◆ **DATASET EXCERPTS**:
○ ○ ○

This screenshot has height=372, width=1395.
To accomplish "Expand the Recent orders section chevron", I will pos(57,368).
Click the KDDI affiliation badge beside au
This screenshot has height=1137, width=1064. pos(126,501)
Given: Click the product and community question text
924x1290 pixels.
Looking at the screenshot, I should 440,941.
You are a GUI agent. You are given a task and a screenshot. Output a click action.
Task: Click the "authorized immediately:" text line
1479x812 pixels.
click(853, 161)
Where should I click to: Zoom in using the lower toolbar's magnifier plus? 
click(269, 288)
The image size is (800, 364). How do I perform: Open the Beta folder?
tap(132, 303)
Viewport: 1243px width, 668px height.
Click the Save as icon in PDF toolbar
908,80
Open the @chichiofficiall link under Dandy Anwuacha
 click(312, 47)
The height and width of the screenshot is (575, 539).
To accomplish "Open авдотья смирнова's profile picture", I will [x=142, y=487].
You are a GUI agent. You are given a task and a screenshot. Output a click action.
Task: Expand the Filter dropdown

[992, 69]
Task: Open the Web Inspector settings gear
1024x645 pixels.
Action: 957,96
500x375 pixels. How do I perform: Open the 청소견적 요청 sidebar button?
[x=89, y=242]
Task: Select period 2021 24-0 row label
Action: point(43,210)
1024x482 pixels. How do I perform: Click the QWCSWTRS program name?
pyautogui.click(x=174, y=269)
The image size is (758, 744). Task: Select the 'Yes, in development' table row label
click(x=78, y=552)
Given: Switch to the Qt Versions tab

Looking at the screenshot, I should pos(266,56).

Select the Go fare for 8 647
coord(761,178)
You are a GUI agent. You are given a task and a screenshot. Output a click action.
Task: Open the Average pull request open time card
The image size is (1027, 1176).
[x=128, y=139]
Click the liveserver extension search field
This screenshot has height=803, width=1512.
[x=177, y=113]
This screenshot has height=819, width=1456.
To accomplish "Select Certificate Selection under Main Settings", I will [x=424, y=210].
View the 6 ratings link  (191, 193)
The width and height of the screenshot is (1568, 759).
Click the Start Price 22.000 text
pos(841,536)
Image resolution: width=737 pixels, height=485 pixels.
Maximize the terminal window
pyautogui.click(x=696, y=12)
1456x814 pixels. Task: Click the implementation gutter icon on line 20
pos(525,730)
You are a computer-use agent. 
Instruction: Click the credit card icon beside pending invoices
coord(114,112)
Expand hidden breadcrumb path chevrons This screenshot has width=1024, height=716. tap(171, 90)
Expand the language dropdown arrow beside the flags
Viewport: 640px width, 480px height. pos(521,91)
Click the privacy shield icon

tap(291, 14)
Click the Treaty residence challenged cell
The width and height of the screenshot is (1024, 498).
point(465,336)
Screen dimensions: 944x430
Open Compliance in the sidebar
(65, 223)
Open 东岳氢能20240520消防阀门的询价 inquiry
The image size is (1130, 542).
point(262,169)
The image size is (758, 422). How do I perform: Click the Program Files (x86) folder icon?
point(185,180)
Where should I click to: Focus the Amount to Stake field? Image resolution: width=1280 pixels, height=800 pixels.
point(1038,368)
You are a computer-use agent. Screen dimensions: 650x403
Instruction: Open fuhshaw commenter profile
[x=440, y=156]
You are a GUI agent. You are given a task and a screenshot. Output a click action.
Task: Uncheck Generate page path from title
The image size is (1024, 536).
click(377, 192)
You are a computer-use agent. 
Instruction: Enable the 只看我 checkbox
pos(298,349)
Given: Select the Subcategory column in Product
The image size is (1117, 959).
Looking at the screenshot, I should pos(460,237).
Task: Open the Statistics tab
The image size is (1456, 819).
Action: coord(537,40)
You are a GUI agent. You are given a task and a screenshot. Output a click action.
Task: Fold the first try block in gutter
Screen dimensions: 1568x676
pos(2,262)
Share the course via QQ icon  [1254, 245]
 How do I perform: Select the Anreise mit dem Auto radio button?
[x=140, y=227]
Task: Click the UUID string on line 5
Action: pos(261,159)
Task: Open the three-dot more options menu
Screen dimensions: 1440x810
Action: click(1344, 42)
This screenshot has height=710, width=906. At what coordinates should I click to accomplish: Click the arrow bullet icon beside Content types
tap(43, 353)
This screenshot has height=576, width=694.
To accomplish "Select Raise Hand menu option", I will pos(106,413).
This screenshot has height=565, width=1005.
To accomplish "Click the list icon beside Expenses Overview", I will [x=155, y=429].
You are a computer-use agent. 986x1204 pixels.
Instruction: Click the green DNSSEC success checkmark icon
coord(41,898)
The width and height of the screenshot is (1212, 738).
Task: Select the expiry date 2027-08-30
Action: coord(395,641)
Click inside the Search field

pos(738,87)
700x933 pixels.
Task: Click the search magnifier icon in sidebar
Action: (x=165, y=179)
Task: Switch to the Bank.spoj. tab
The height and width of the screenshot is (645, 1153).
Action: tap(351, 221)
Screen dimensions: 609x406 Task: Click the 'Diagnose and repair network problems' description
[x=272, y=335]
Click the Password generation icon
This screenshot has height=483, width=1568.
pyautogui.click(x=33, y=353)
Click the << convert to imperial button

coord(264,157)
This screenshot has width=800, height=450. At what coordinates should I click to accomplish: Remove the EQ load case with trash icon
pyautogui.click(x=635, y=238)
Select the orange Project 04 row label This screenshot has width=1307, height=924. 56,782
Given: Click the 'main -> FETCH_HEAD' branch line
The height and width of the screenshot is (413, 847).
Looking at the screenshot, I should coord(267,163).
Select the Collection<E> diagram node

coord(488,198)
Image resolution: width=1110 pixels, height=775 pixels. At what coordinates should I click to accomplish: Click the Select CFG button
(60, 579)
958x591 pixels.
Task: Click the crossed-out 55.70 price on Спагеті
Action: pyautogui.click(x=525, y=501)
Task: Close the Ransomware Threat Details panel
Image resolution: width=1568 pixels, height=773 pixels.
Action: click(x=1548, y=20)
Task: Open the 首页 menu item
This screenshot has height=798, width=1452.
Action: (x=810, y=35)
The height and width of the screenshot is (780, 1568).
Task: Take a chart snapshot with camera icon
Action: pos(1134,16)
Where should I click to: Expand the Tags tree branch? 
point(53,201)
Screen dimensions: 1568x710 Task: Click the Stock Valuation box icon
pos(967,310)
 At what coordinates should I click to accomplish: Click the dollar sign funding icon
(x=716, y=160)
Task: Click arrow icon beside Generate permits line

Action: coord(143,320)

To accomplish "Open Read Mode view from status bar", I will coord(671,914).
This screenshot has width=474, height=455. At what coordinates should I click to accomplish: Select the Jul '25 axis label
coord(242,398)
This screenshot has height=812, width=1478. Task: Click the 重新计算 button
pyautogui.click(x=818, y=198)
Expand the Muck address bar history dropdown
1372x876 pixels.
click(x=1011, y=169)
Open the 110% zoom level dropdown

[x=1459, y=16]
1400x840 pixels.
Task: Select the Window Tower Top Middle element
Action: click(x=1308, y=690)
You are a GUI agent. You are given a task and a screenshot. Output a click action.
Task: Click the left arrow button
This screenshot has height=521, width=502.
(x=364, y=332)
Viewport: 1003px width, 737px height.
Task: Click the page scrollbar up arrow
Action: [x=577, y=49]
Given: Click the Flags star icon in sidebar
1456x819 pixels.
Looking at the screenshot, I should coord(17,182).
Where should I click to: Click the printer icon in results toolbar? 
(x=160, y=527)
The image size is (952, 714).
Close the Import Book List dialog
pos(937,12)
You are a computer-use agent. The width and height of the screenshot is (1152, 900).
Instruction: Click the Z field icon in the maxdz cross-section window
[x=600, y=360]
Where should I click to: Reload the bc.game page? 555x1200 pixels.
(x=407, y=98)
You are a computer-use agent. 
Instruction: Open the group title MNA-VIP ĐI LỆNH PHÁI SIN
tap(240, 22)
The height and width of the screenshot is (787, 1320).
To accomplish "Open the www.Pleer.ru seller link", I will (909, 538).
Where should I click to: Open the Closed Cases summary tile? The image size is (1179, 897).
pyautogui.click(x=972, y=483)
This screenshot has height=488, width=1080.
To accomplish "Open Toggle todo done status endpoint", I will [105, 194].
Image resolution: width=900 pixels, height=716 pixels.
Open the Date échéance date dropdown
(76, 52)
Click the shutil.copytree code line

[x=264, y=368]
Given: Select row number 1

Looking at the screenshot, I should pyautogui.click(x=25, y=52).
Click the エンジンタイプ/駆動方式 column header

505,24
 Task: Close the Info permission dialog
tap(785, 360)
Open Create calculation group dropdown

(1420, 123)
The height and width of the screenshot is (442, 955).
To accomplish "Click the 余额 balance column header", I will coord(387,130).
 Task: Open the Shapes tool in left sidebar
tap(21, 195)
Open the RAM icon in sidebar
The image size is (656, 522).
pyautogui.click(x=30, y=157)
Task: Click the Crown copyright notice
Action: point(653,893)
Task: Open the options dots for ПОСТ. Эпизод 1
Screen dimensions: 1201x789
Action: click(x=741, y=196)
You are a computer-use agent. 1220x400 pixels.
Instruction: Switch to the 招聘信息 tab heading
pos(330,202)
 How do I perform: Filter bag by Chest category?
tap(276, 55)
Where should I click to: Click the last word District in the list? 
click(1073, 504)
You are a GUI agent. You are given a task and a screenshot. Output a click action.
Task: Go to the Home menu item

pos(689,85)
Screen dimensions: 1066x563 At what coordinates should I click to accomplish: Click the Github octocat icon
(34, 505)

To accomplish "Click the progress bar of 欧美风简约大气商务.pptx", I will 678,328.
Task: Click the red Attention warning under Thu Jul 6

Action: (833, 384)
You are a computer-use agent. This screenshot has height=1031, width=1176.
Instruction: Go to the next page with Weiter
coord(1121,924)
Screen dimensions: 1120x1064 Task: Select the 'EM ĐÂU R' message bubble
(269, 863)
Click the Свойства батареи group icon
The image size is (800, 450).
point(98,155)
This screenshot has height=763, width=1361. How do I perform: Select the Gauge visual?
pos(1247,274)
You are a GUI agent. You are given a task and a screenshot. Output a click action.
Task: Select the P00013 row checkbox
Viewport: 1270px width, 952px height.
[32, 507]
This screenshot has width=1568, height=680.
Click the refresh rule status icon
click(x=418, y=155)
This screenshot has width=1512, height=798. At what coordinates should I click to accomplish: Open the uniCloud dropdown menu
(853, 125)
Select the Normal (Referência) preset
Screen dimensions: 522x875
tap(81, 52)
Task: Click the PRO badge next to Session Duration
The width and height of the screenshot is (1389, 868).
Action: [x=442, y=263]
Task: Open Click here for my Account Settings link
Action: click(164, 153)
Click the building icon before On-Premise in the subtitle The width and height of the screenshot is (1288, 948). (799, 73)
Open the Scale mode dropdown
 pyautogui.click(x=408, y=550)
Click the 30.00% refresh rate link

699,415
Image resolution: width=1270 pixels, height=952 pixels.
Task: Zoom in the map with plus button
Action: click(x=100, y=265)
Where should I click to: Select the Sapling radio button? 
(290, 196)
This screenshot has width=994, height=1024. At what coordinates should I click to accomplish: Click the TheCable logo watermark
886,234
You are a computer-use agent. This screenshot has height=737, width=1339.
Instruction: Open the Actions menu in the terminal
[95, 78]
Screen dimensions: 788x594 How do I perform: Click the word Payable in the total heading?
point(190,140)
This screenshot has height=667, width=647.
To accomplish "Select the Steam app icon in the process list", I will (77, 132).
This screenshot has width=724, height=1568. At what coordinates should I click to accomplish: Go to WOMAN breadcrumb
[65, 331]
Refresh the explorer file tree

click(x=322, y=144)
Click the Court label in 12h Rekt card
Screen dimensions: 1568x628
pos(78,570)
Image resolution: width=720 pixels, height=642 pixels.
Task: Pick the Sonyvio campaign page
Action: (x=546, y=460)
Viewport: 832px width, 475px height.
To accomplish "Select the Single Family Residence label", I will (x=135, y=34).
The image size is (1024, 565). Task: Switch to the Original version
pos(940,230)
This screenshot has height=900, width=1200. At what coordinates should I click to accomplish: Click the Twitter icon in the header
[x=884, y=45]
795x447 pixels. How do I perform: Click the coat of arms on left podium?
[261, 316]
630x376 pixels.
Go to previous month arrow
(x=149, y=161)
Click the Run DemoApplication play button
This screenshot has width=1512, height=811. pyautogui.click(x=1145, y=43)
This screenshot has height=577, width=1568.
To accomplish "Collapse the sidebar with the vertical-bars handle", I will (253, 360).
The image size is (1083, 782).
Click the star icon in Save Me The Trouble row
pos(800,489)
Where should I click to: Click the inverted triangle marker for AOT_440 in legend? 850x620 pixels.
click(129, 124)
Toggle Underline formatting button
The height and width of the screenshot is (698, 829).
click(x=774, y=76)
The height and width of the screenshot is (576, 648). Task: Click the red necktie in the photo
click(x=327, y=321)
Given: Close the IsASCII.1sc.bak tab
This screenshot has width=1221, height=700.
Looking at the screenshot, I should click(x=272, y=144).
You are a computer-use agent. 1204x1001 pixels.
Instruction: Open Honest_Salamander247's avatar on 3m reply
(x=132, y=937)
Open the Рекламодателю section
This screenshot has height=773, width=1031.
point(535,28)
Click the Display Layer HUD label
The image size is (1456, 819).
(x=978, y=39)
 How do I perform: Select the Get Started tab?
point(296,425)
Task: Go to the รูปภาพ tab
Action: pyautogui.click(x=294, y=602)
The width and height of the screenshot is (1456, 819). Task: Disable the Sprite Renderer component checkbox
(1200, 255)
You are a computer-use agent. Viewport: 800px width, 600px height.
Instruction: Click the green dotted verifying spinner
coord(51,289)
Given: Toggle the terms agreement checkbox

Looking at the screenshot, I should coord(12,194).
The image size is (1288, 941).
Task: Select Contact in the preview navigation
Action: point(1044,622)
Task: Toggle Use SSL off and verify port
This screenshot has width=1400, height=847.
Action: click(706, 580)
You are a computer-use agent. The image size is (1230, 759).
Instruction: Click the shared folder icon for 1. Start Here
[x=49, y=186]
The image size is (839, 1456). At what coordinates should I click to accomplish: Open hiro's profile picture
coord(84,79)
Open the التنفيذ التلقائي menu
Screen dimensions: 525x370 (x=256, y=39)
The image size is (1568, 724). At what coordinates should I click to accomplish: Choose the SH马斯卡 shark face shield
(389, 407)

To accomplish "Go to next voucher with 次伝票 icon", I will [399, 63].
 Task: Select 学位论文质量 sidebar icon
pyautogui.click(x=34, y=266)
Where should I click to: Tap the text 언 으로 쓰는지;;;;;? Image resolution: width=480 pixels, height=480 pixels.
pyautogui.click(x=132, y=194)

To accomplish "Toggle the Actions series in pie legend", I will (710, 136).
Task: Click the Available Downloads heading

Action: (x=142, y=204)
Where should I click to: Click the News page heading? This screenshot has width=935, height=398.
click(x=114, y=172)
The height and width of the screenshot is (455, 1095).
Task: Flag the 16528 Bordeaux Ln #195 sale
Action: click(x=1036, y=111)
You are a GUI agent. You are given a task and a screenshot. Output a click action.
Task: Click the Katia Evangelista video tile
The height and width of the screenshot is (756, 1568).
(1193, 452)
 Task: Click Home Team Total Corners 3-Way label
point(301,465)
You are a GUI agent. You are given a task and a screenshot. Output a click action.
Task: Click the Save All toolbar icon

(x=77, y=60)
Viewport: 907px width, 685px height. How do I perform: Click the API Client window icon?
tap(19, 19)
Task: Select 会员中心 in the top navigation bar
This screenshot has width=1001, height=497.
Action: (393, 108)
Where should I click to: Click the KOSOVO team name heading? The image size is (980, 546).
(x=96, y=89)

○ ○ ○

◆ **REQUIRED TASK**: Please write out everything in the data above from the line containing "Where should I click to: Expand" down to the line containing "Action: click(x=1308, y=690)", with both of those lines included and nothing else.

◆ **TASK SOLUTION**:
Where should I click to: Expand the Tags tree branch? 
point(53,201)
Screen dimensions: 1568x710 Task: Click the Stock Valuation box icon
pos(967,310)
 At what coordinates should I click to accomplish: Click the dollar sign funding icon
(x=716, y=160)
Task: Click arrow icon beside Generate permits line

Action: coord(143,320)

To accomplish "Open Read Mode view from status bar", I will coord(671,914).
This screenshot has width=474, height=455. At what coordinates should I click to accomplish: Select the Jul '25 axis label
coord(242,398)
This screenshot has height=812, width=1478. Task: Click the 重新计算 button
pyautogui.click(x=818, y=198)
Expand the Muck address bar history dropdown
1372x876 pixels.
click(x=1011, y=169)
Open the 110% zoom level dropdown

[x=1459, y=16]
1400x840 pixels.
Task: Select the Window Tower Top Middle element
Action: click(x=1308, y=690)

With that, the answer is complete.